L'une des plus grandes prouesses techniques fut le premier câble à fibre optique transocéanique, baptisé TAT-8 . Il s'étendait de Tuckerton, dans le New Jersey, suivant le fond océanique sur plus de 5 600 kilomètres jusqu'à sa jonction avec Widemouth, en Angleterre, et Penmarch, en France.
Les ingénieurs ont soigneusement conçu le câble pour résister aux conditions océaniques. En son centre se trouve le cœur. De moins de 2,5 cm de diamètre, il contient six fibres optiques enroulées autour d'un fil d'acier central.
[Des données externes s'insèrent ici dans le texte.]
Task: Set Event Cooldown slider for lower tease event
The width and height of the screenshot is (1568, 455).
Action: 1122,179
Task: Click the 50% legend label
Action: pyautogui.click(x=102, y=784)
Ils ont noyé ce dernier dans un élastomère pour amortir les fibres, l'ont entouré de brins d'acier, puis l'ont scellé dans un cylindre de cuivre pour le protéger de l'eau. Le câble final mesurait moins de 2,5 cm de diamètre, mais il pouvait gérer quelque 40 000 appels téléphoniques simultanés.
Le principe de transmission des informations par fibre optique est très simple. Je pourrais avoir un signal préétabli avec quelqu'un à l'autre bout. On pourrait utiliser le code Morse et bloquer le laser pour que la personne à l'autre bout voie des flashs transmettant un message.
Pour transmettre un signal analogique, comme la voix d'un appel téléphonique, le long d'un câble, les ingénieurs utilisent la modulation par impulsions et codage. Nous prenons un signal analogique, le découpons en sections, puis nous approchons au mieux l'intensité ou l'amplitude de l'onde.
Nous souhaitons transformer ce signal en signal numérique, c'est-à-dire avec des valeurs discrètes de volume sonore, et non pas n'importe lesquelles. Par exemple, j'utiliserai quatre bits, ce qui signifie que j'ai 16 valeurs possibles pour le volume sonore. Les quatre premières sections du signal pourraient donc être approximées par environ 10, 12, 14 et 15.
Nous prenons ensuite chaque section et convertissons son amplitude en une série de uns et de zéros. La première barre de valeur 10, une fois codée, devient un, zéro, un, zéro. Nous pouvons procéder ainsi pour chaque section de la courbe.
Au lieu de regarder la forme d'onde verte ou même les barres bleues, nous pouvons considérer le signal comme une série de uns et de zéros organisés dans le temps. C'est cette séquence que nous envoyons par fibre optique : un flash pour un et rien pour un zéro. Bien sûr, la méthode de codage exacte est connue du côté récepteur. Déchiffrer le message est donc un jeu d'enfant.
Vous vous demandez peut-être comment une impulsion laser peut parcourir près de 6 400 kilomètres à travers l'océan. Ce n'est pas sans aide, car la lumière s'échappe par les parois des fibres. Revenons à notre flux de propylène.
Voici comment la lumière s'atténue en se propageant. On peut voir ici un faisceau étroit dans le seau qui s'élargit légèrement en entrant dans le flux, puis, après le premier rebond, ressort encore plus large qu'à son entrée. Cela s'explique par le fait que l'interface avec l'air est irrégulière et que les rayons qui le composent frappent sous des angles légèrement différents.
Lors de la deuxième réflexion de ce faisceau, ces rayons individuels divergent encore davantage. Jusqu'au troisième rebond, de nombreux rayons ne forment plus l'angle critique et peuvent sortir par les côtés du flux. Ici, cela se produit en quelques centimètres, mais dans les câbles à fibre optique comme le TAT-8, le signal parcourt une distance impressionnante de 50 kilomètres avant de devoir être amplifié. Absolument incroyable.